Considering recent studies of cases of breakthrough infection after the COVID vaccine the reported data about disease severity recorded 27% of asymptomatic cases, with the need for hospitalization in ten percent; it seems that toxoplasmosis in our research affected the severity of disease and death rate recorded27. However, other factors may be responsible for mild cases observed; one important factor is the emergence of the Omicron variant, characterized by its unparalleled transmission rate, heightened immune evasion, transmissibility, and reduced pathogenicity28,29. Breakthrough infections could be attributed to other factors, including characteristics of immunity, host determinants (such as age, comorbidities, immune status, and use of immunosuppressive drugs30. Hypertension, respiratory, and cardiac diseases exhibited a prevalence of comorbidity, with a rate of 9.1% for each. Our present study recorded no significant difference regarding different comorbidities and disease severity or coinfection which is in agreement with Montazeri et al.31.
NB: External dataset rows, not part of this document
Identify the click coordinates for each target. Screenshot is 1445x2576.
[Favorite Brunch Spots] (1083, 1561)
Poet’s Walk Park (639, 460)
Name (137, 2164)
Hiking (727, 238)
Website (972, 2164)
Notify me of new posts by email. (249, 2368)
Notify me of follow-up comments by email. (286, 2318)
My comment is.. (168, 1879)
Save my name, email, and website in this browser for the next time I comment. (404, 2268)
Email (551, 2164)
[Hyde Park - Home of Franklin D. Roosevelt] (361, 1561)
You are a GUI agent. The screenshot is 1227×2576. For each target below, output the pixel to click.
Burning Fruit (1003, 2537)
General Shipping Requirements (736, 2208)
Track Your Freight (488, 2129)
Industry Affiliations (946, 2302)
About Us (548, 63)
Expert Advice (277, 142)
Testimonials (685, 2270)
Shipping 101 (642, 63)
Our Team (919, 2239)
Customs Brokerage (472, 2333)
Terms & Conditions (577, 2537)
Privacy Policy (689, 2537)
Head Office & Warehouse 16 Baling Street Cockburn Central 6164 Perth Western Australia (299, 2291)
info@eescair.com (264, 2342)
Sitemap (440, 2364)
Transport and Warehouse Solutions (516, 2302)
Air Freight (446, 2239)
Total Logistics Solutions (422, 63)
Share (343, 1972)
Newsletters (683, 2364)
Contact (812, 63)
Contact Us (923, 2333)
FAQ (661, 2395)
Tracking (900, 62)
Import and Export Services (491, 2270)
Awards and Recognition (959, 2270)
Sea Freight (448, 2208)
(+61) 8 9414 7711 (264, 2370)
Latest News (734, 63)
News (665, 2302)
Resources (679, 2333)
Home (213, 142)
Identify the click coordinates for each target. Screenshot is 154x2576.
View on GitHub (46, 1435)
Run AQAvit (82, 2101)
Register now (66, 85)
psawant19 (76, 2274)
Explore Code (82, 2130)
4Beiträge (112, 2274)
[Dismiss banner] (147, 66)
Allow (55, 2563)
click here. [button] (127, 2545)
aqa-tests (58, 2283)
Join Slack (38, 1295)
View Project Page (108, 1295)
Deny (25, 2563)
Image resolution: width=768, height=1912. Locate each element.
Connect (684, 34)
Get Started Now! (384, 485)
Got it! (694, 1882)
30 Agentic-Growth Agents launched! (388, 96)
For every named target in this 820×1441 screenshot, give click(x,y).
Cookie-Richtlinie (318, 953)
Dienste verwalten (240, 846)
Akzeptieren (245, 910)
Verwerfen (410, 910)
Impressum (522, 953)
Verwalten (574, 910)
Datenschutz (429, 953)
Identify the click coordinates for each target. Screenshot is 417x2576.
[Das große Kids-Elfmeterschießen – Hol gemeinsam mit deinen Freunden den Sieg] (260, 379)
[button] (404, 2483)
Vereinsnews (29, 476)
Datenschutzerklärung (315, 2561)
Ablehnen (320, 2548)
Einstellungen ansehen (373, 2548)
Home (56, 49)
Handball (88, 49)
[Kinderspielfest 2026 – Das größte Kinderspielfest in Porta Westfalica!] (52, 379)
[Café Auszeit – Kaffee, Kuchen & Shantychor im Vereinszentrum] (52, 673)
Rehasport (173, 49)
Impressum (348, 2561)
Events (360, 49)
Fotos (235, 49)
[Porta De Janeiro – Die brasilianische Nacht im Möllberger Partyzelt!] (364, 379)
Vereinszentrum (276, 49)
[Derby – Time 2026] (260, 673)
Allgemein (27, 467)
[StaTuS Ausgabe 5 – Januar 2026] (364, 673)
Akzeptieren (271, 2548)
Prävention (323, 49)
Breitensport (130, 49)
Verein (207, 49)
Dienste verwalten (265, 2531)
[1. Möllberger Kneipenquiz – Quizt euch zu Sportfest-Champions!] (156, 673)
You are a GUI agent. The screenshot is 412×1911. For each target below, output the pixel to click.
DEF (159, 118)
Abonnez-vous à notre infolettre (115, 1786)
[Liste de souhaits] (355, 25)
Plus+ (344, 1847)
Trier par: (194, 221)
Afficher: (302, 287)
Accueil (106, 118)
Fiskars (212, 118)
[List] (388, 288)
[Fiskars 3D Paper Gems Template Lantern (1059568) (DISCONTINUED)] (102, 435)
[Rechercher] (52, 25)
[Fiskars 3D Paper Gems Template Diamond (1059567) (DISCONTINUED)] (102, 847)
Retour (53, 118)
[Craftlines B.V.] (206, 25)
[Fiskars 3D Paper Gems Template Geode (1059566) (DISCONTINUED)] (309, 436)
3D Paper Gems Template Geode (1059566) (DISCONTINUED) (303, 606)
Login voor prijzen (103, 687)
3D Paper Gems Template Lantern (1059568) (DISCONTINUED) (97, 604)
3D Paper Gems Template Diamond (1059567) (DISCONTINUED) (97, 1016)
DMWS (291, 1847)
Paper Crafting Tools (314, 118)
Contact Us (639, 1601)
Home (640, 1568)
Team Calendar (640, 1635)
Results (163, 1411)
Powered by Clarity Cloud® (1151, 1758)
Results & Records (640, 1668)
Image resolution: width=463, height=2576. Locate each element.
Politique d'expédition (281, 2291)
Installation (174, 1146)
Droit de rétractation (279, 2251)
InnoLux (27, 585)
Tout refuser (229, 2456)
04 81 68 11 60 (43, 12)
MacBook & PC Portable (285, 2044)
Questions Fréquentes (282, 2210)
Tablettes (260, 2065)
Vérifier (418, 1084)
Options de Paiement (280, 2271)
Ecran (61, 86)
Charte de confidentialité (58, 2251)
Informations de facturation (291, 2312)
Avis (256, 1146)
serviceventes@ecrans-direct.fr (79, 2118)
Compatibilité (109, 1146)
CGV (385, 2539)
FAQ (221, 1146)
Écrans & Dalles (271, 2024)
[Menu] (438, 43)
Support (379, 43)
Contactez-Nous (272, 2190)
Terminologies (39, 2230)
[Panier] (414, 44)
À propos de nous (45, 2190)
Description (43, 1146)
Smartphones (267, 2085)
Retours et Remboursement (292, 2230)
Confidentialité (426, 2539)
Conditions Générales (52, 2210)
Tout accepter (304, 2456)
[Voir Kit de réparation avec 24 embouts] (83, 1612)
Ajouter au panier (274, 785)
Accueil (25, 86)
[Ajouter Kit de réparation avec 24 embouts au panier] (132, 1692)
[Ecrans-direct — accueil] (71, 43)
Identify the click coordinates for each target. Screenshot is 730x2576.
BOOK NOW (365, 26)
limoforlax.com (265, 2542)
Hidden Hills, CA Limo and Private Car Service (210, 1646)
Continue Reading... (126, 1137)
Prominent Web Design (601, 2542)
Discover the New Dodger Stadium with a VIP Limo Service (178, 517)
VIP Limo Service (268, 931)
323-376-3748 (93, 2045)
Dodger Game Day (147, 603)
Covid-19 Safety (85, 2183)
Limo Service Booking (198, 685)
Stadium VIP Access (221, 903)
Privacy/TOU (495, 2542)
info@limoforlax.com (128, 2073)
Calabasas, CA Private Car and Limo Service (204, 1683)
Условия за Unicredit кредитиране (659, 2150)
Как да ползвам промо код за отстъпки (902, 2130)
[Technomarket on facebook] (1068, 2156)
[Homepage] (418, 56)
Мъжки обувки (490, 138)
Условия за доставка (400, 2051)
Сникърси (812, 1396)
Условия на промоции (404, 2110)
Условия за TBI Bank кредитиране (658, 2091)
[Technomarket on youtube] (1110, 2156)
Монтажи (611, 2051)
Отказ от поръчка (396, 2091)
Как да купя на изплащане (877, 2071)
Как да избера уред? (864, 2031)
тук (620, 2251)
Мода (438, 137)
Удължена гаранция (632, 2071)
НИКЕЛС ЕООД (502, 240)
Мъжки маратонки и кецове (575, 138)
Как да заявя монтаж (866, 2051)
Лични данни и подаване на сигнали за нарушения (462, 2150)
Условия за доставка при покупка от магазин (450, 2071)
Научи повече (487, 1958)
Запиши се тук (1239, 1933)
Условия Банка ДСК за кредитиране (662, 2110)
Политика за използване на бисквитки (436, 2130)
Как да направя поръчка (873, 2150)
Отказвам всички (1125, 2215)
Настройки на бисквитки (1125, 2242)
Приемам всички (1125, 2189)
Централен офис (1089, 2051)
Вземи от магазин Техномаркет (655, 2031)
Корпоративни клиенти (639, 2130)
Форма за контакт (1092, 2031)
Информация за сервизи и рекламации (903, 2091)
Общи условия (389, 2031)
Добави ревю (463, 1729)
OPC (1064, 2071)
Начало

Investigators considered the age of participants in the epidemiology of toxoplasmosis and correlated it with acquiring infection. They found that infection increases with age, reaching a peak in patients older than 5032,33. The COVID-19 patients' mean age (47.69 ± 16.53years) was lower than in the research listed above and similar to some extent to Abdel-Hamed et al.16 with a mean age of 44.72 ± 13.82years. Ghaffari et al.6 found that aging is not significantly associated with the prevalence of Toxoplasma Additionally, no correlation was found between gender and the prevalence of latent toxoplasmosis. These findings contradict earlier research that found a statistically significant relationship between Toxoplasma seropositivity and age, gender, and other factors34. Different study populations and study regions could be the cause of this discrepancy.

We know the drawbacks of small numbers of positive T. gondii DNA cases for concurrent infection with COVID and the difficulties of drawing any added conclusions about the relationships using molecular analysis. However, the sample size was calculated before the study. Nevertheless, because the current work demonstrates the effectiveness of molecular diagnostics and its correlation with serology titer, our data constitute a breakthrough in this research point. Its connection to ELISA will forecast COVID-19-potentially reactivated toxoplasmosis cases that should be considered in managing and relation to disease severity. The genotyping of T. gondii and the correlation between the severity of COVID will be considered a future next step.

Conclusion and recommendations

The current investigation represents an initial endeavor to examine the frequency of chronic T. gondii infection in individuals who have experienced breakthrough infection of SARS-CoV-2 after vaccination. The findings indicate a high prevalence of latent Toxoplasma infection among individuals infected with SARS-CoV-2. Moreover, there was no discernible correlation found between COVID-19 and latent toxoplasmosis. Additionally, our findings indicate the need for future investigations to detect the impact of acute to chronic protozoan infection on immune-mediated changes and vaccine efficacy in individuals coinfected with both pathogens.